En el Betis tuvieron un medio centro croata que se llamaba Hadzibejic. Pero,
como ese nombre era muy difícil, la afición lo bautizó como Pepe y al final
llevaba ese nombre en la camiseta.
Más casos. De nuevo en el Sevilla, ficharon a un supuesto
crack africano, que se llamaba Koné y venía para ser el nuevo Biri-Biri (que
tampoco es mal nombre). Sobraron unos pocos partidos para comprobar que el
tipo era un fiasco; que era malo con avaricia. Y muy pronto la afición le puso
el nombre de Kasemo. Porque todos se preguntaban: y ahora, ¿Kasemo Koné?

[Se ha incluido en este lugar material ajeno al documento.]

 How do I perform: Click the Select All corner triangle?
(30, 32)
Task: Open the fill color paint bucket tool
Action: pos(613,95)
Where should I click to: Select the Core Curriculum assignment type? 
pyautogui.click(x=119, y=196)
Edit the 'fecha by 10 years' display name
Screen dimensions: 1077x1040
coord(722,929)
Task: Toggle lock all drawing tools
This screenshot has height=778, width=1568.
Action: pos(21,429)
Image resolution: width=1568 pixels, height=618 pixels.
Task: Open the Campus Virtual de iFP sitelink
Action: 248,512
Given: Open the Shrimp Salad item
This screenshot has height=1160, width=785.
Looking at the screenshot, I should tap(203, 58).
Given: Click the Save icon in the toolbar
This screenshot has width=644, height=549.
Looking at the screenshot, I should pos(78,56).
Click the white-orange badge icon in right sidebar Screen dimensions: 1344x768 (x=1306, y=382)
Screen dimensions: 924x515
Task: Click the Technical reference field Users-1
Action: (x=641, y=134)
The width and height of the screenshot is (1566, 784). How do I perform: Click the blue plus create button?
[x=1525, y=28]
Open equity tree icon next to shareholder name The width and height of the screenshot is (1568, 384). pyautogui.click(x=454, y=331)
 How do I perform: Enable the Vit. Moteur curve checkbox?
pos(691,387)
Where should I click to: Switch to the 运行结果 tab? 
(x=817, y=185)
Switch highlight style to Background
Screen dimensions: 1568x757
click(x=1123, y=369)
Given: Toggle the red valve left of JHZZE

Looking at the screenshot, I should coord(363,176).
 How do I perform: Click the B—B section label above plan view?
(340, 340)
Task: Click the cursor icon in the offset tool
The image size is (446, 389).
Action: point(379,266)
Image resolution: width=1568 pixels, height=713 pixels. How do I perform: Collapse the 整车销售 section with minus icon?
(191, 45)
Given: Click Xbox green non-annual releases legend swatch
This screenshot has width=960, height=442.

También el caso del ayudante de Guardiola que se llamaba Juan Manuel Lillo. Al
final lo tuvo que despedir, porque era conocido por Juanma Lillo, y la afición
lo convirtió en Juan Malillo. Podría seguir y llenar otro post entero con casos
similares. Pero lo dejaremos aquí.
Espero que se hayan divertido un poco con estas curiosidades y ello les haya permitido alejarse un poco de la situación mundial tenebrosa. Es mejor que nos lo tomemos con humor. Si no, el Blue Monday va a durar mucho tiempo. Para conjurarlo, les cuento que este domingo me voy unos días a Burdeos, ciudad que no conozco excepto de pasada. Es uno de los pocos destinos no gélidos que se pueden encontrar en enero. Posiblemente alquilaré un coche para acercarme a Arcachon a tomar unas ostras y recorrer los viñedos de los que se obtiene el famoso vino de la zona. Deséenme buen viaje, seguimos a la vuelta. Y sean buenos, si pueden.